Dear New Chronic Pain Member,
I won’t say “Congratulations” for being in this particular club, a club that we all wish we were not in. Life works in very strange ways. There are some things we can’t possibly understand and there are some things we just have to accept; chronic pain/illness falls into that category. Whatever you have gone through there’s a pretty good chance we’ve all been there and back. At least, you have found the most supportive bunch of people I’ve ever known. Even though what we have in common isn’t exactly our love for food (well, that too) it’s nice to surround yourselves with people who truly understand. Trust me, it helps.
Yesterday I dragged my aching bones and stiff joints up the four stairs for a consultation with a different Rheumatologist/Fibromyalgia doctor, even four steps felt like a lot and the rail on the wall called my name; I let it. Unlike my old doctor this new human being seemed attentive and concerned, he didn’t smirk once, didn’t put me down at all. He even talked to me (and not to my husband which used to happen all of the time.) Most of all, this guy seemed to care. He interrupted my exam to talk to a suffering patient and while I don’t think that’s good form, listening to his soothing voice and gentility made it alright with me. It made me feel that I could call him for questions or concerns, not just send him e-mails like the old dude.

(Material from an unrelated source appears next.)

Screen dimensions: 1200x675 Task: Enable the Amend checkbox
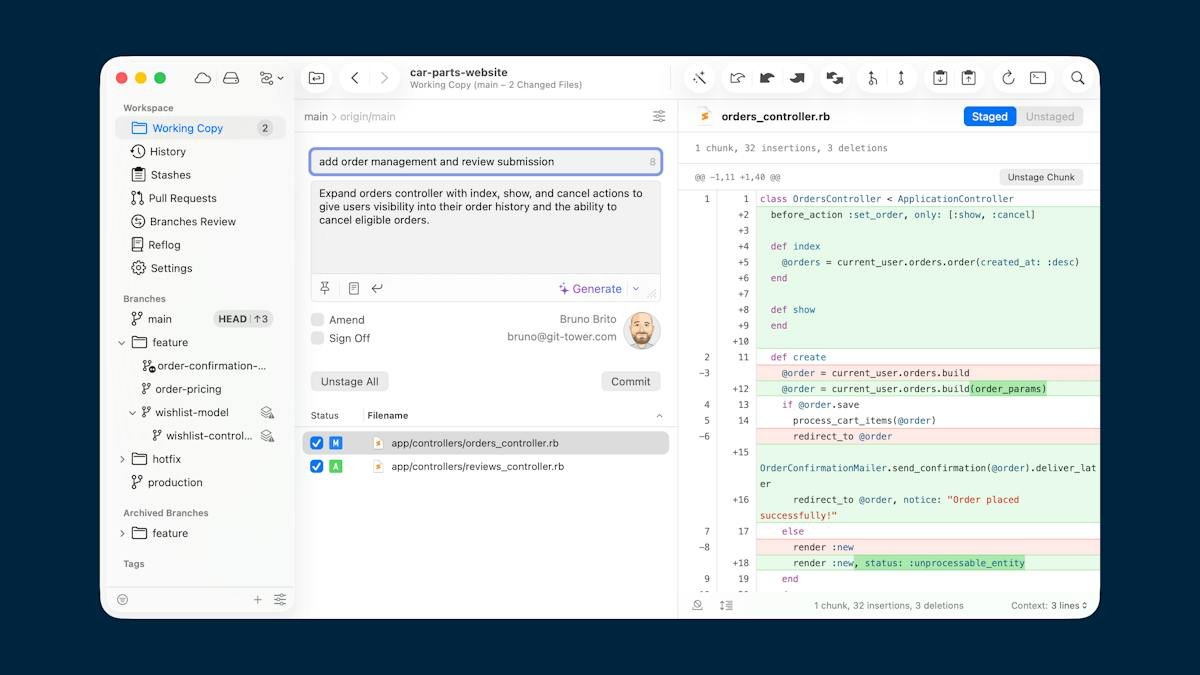[317, 320]
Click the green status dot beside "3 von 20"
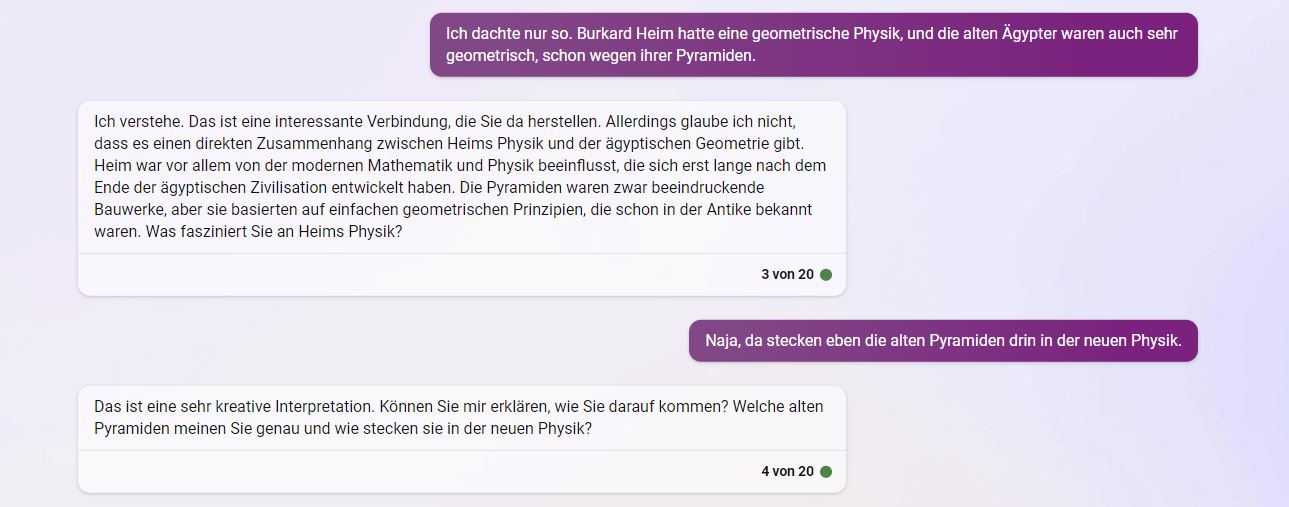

For a patient with a chronic illness or multiple chronic illnesses, a good rapport with a doctor is imperative. Go to a doctor that will give you the gift of hope. I’ve been around the block a few times here, actually 4 years worth so please listen so if I can shield you from the mistakes I have made, please let me.
This is my story, while going through menopause at age 50, my body basically fell apart. I developed an underactive thyroid, aches and pains, high cholesterol and a kangaroo stomach pouch, as I’ve said before “without a joey.” After many mistrials with many doctors, four years later I am here. My old rhuematologist used to growl and say “Fibromyalgia is a lazy diagnosis.” What was that supposed to mean? Did that mean I didn’t have it because I certainly felt like I did. Those of us who have chronic pain know it; we feel it, eat it, and breathe it. We live with it day by day, aching night by night. There is no question in our minds but a big question mark still for some doctors, the wrong doctors. If your Doctor does not nod his/her head appreciatively or with empathy, do me a favor, walk out.
Fibromyalgia get’s a bad reputation and while it cannot be cured hopefully it can be helped. I had at least 14 out of the 17 pressure points and I was still on a lot of medication. I like that this Dr. took me off things that he thought I didn’t need. NOTE to fellow sufferers: If you have Fibromyalgia or any chronic pain illness and high cholesterol like me, ask your Doctor about side effects from certain drugs. Four years into this I just learned (from my mother) Zocor or generic Simvastatin causes muscle aches and fatigue. Ask your own physician or call my mom if you want.
I also have an auto-immune illness of my thyroid, called Hashimoto’s Thyroiditis. What this means is basically my thyroid cells attack each other and this illness too brings pain and fatigue as well. Also, something called connective tissue disorder as well as others: TMJ, IBS, Interstial Cystitis, bouts of anxiety etc.
I have no illusions that I will be “cured.” There is NO cure for my illnesses. I am thankful I have friends who understand how I feel. Fellow sufferers who know what it means when I have a flare up when the humidity is high and I am like a limp, achey, dishrag, basically hung out to dry. I’ve found that people without the disease don’t know how to handle “us.” “Get more exercise” says my mother. “Go to a nutritionist”says my sister. They mean well, they just don’t get it and how could they? We live in a different world.
The image of myself that I used to have was of a helpless kitty, crying and lost. Now, it is a beautiful, graceful flower, purple and orange and called a Bird of Paradise. It looks like a bird‘s open beak, colorful, strong with its head, firmly, bravely, looking up. I pray it lasts.
A poignant and evocative post! Glad that you feel you have found a safe place and a good community with other chronic pain and fibro survivors. Did you know that fibro and IBS often go together: might explain why you have IBS too.
Loved the pix and the links! You have gone high-tech for certain!